* [WHAT TO DO]:
Copy, exactly as written, the lines that begin at the one containing "Select 詳細 radio for NIC security group" and end at the one containing "This screenshot has height=260, width=644.". Skip any pictures in the data below.
⁂
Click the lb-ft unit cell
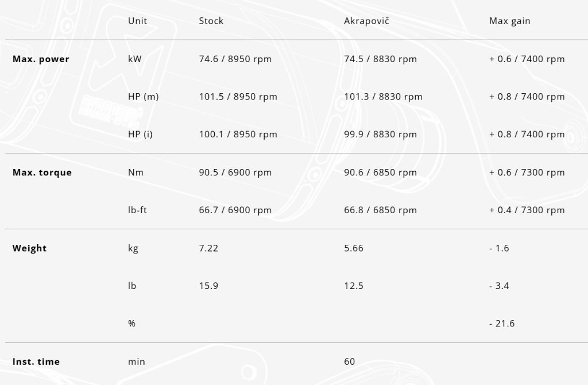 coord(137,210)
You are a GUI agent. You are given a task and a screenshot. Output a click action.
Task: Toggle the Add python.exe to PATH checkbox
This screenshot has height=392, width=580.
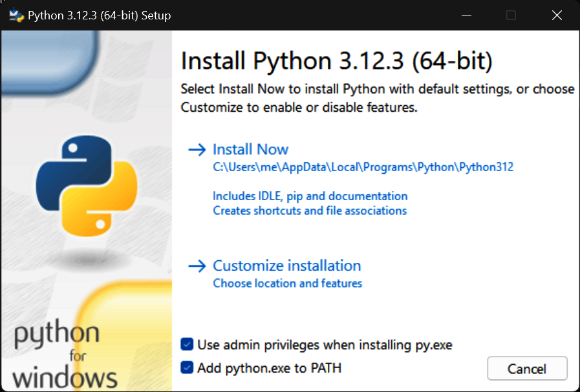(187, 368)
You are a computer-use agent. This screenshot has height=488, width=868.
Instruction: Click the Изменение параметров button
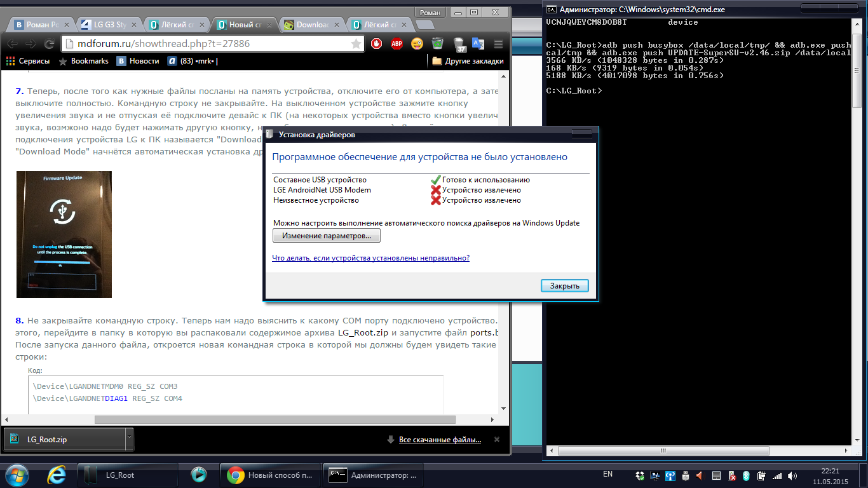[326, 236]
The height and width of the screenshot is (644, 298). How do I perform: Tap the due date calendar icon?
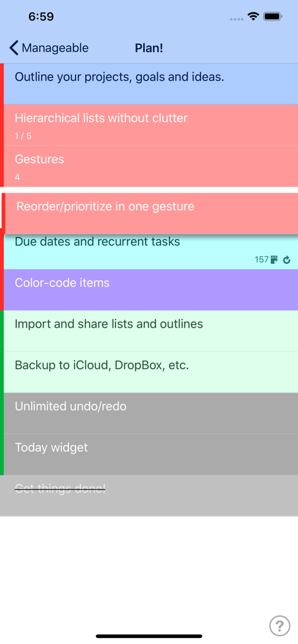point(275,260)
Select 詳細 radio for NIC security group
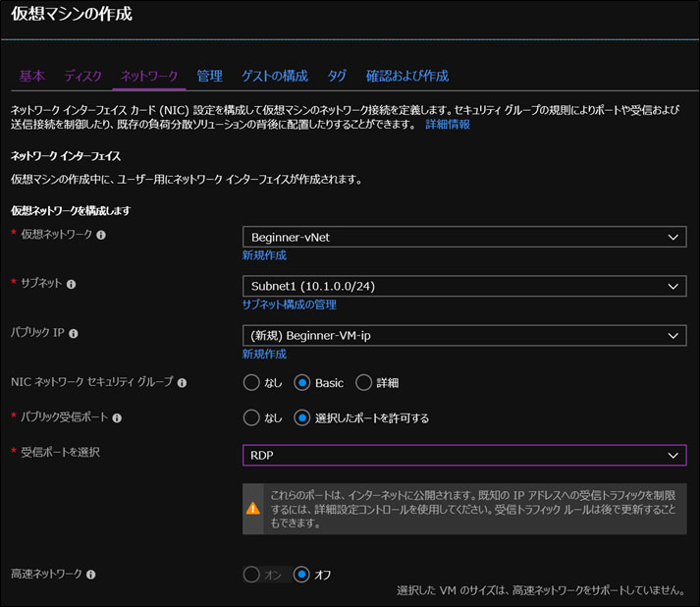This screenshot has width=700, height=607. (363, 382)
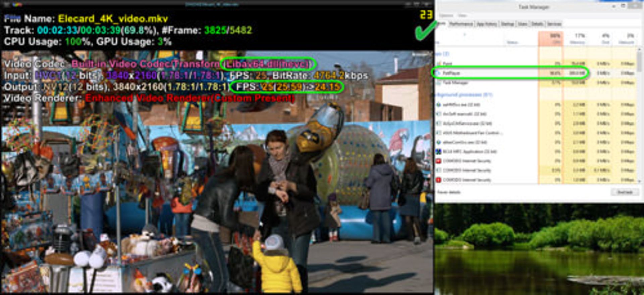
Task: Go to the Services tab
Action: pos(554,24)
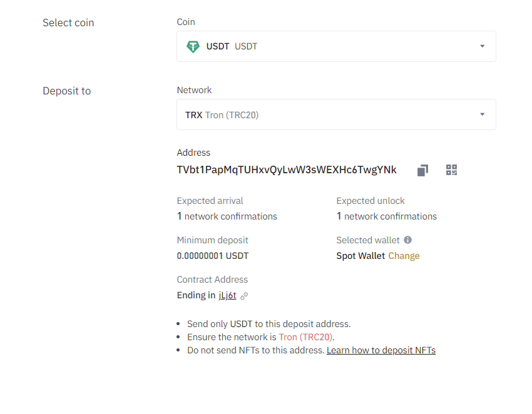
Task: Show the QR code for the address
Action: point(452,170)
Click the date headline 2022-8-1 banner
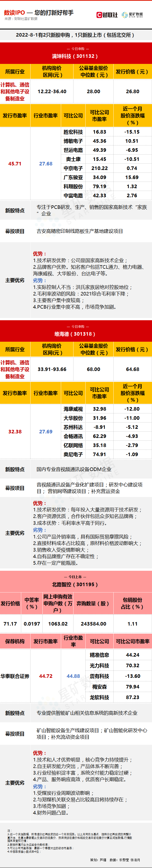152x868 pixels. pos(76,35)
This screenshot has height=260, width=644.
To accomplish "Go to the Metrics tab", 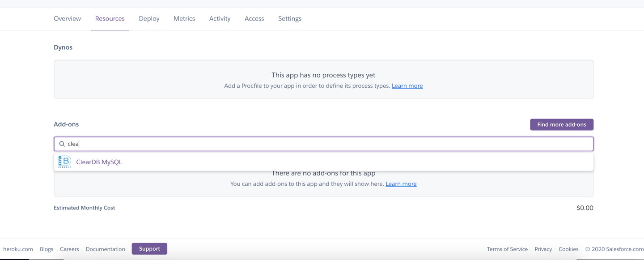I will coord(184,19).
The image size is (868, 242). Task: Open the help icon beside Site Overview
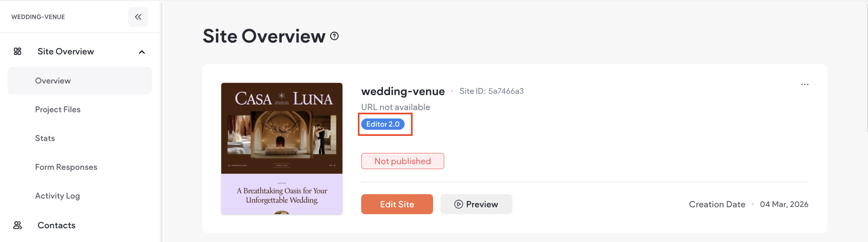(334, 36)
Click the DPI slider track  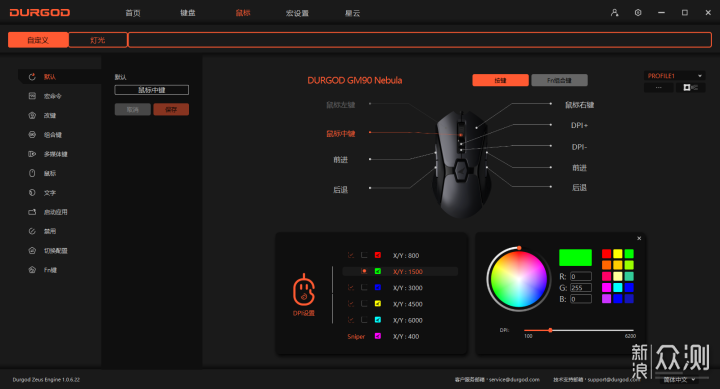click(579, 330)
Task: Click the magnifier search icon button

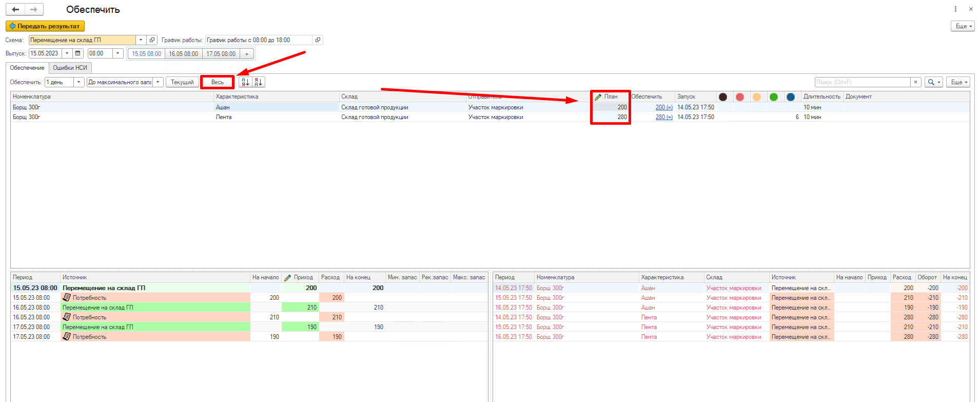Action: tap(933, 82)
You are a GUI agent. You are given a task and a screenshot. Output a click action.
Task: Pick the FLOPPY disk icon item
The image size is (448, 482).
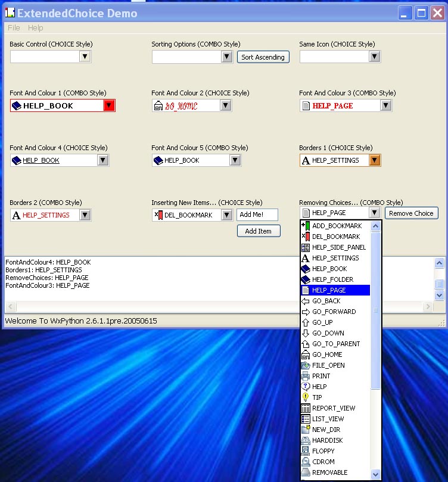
⁂
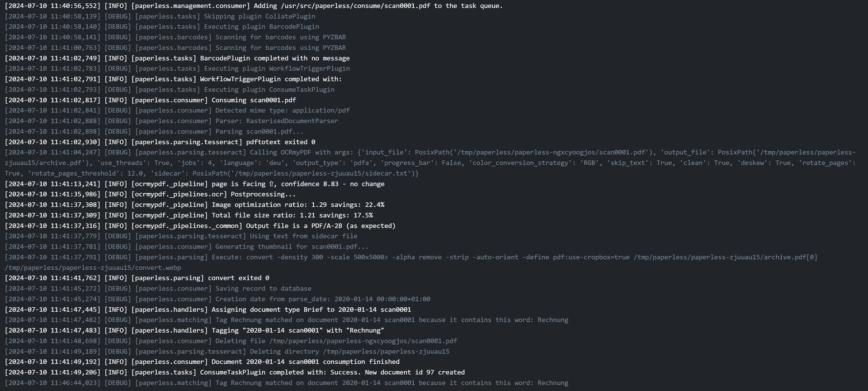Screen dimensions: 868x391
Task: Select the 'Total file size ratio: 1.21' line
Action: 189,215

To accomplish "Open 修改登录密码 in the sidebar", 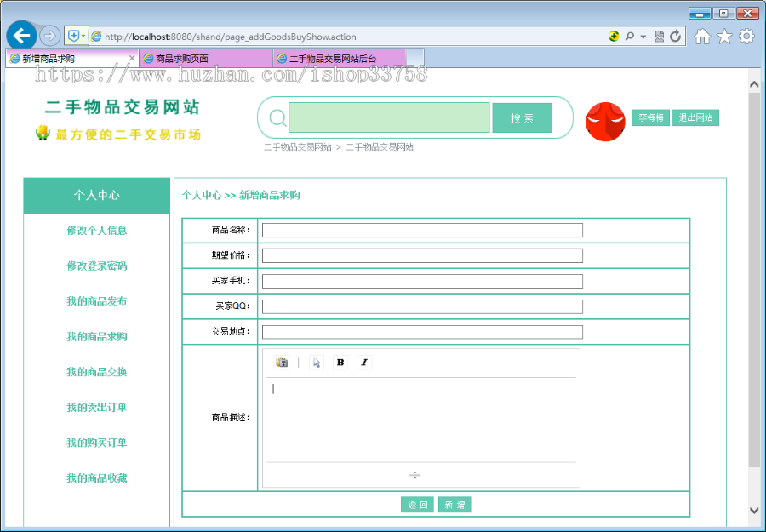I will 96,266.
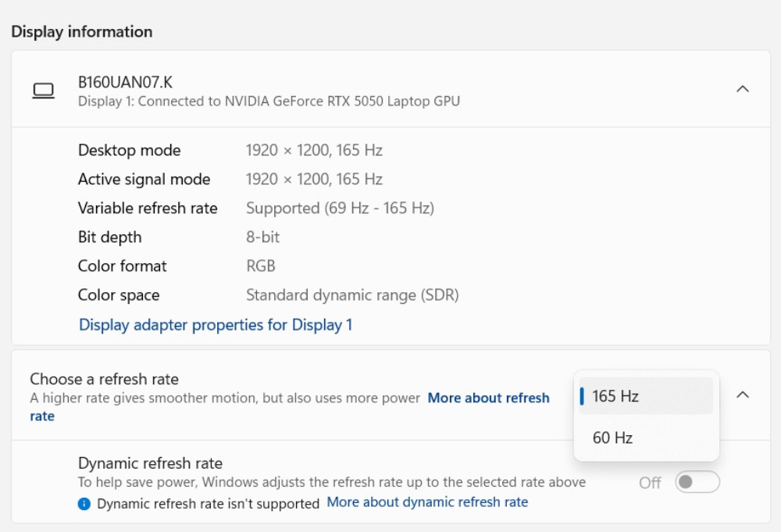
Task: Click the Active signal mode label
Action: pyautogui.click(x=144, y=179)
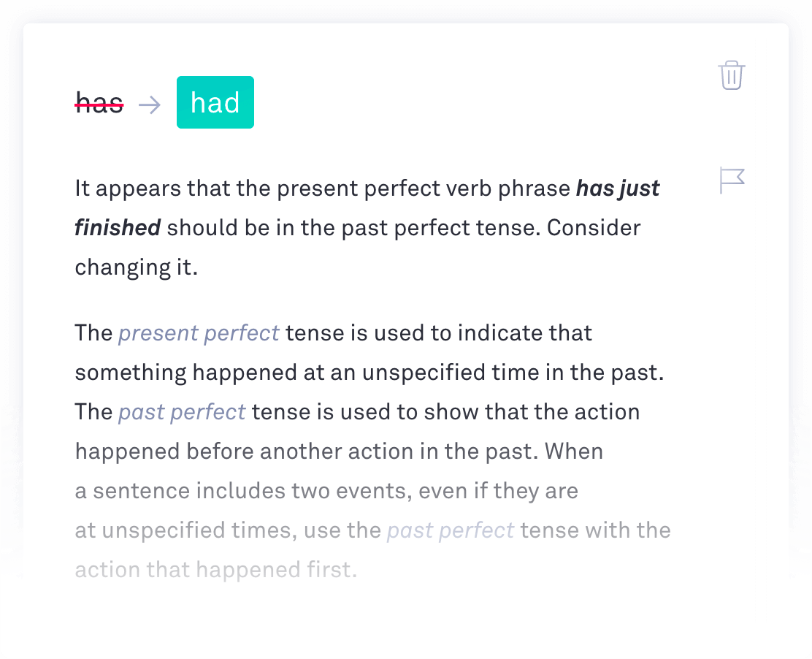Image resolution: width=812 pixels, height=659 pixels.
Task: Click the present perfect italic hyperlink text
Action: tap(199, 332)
⁂
* [WRITTEN RESPONSE]:
Select 詳細 radio for NIC security group
This screenshot has width=700, height=607. (363, 382)
Task: Go to the Services tab
Action: pos(554,24)
Task: Show the QR code for the address
Action: point(452,170)
Click the date headline 2022-8-1 banner
152x868 pixels. pos(76,35)
This screenshot has height=260, width=644.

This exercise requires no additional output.